---------- TASK INPUT ----------

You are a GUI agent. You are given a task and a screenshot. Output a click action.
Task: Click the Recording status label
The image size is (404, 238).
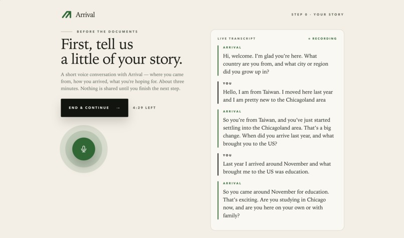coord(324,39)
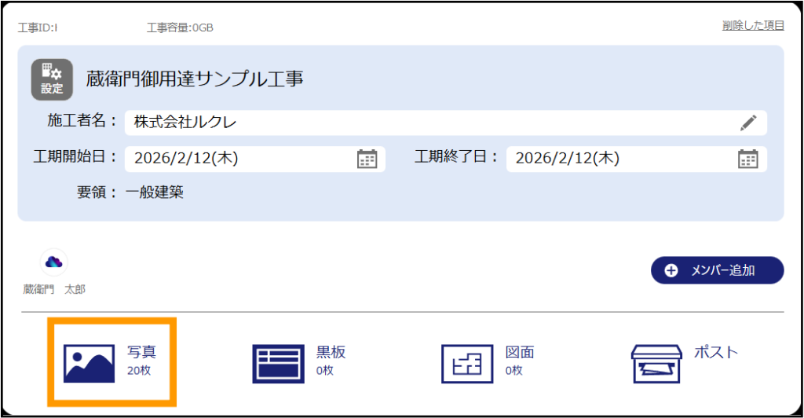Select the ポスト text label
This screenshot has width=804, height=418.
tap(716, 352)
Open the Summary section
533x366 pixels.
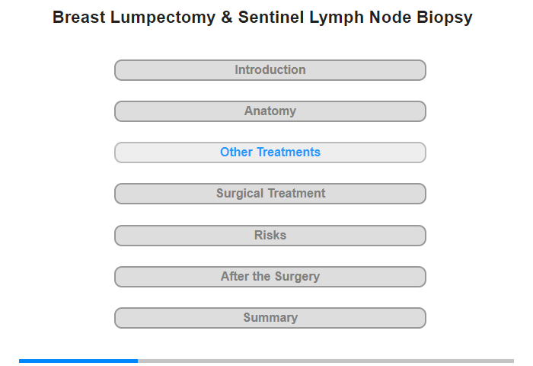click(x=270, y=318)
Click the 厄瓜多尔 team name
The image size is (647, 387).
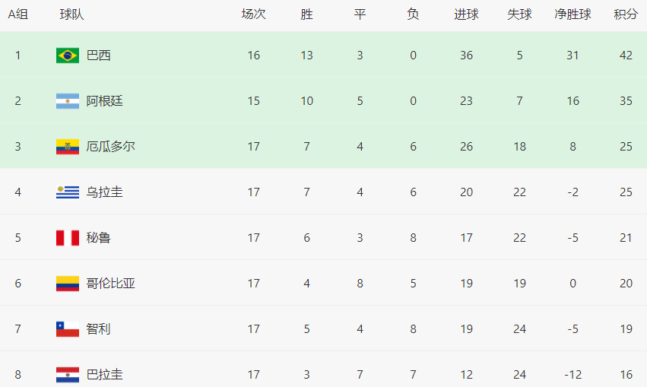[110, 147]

----------
---------- TASK INPUT ----------

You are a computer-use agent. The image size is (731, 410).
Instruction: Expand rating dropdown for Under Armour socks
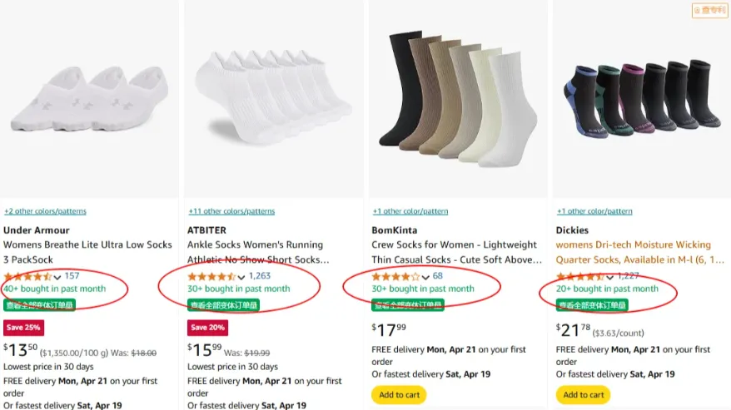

----------
---------- TASK INPUT ----------

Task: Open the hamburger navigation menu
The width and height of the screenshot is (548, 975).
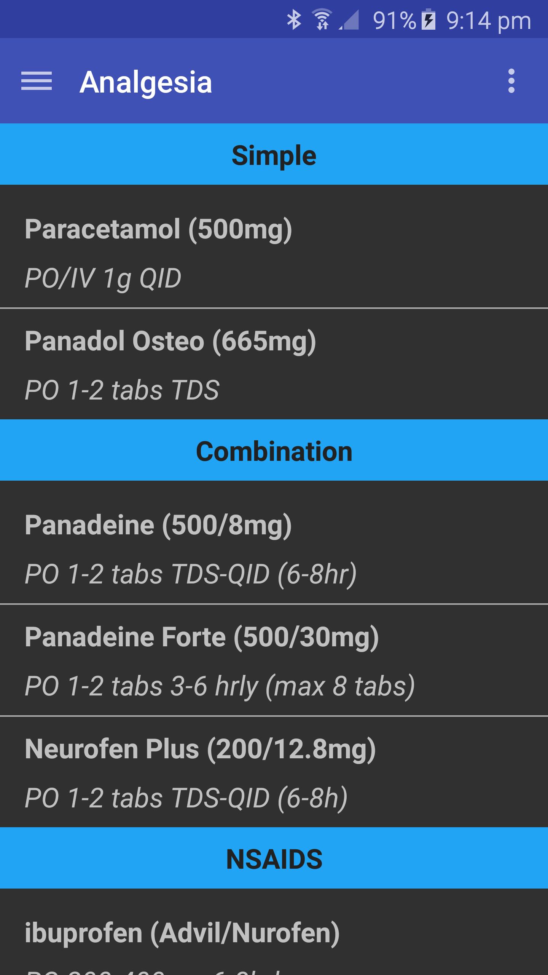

----------

Once you have checked every line of the material above, return the ones that hold the string "agent".

(ANSWER SPACE)
You are a GUI agent. You are given a task and a screenshot. Output a click action.
You are a computer-use agent. The image size is (731, 410).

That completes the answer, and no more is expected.